Exercise aim >>
From the entries that follow, copy every line with the word "Select".
-=-=-=-=-
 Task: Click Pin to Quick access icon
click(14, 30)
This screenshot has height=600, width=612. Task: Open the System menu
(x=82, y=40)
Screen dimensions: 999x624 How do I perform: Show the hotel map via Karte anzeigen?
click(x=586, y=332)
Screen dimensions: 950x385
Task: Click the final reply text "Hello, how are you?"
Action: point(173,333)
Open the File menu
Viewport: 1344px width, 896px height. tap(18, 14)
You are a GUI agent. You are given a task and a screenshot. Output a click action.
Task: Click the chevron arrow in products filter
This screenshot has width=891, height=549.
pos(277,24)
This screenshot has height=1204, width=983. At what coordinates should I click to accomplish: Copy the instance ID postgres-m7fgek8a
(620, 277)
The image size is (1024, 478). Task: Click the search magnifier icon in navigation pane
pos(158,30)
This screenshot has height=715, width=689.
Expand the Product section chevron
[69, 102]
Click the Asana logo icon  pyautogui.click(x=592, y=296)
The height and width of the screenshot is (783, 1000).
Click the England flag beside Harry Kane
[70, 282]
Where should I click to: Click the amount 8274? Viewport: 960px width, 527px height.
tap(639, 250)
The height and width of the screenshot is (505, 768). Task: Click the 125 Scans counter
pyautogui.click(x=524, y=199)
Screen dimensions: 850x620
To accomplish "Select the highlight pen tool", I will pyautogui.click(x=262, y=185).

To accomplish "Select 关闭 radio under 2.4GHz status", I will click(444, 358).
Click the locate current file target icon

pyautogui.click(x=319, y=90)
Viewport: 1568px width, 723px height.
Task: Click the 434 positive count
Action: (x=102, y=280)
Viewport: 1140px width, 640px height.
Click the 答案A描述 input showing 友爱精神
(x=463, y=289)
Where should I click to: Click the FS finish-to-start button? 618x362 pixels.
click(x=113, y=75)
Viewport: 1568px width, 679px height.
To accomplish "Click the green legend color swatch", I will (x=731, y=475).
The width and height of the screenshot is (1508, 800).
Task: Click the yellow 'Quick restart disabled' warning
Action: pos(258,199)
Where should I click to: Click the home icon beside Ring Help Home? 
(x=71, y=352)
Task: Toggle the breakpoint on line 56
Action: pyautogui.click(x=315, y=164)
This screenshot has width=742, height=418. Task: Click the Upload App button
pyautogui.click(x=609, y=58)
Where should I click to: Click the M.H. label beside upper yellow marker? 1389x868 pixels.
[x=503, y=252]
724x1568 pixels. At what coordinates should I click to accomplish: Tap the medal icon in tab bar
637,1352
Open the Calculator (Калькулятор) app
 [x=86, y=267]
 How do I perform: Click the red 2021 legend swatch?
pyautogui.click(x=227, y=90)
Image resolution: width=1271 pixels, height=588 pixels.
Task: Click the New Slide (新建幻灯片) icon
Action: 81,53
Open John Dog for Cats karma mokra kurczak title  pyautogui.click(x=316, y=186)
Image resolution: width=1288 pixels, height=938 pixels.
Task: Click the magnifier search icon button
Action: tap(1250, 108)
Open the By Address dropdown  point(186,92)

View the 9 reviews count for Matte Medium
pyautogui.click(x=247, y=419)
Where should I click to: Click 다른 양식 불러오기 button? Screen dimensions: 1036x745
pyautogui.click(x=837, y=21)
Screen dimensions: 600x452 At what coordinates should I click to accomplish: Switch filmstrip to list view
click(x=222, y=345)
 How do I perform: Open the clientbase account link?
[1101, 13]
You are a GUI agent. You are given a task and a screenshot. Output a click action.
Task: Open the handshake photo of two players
-=-=-=-=-
Output of the task >>
To accomplish "Select the highlight pen tool", I will pyautogui.click(x=262, y=185).
To accomplish "Select 关闭 radio under 2.4GHz status", I will click(444, 358).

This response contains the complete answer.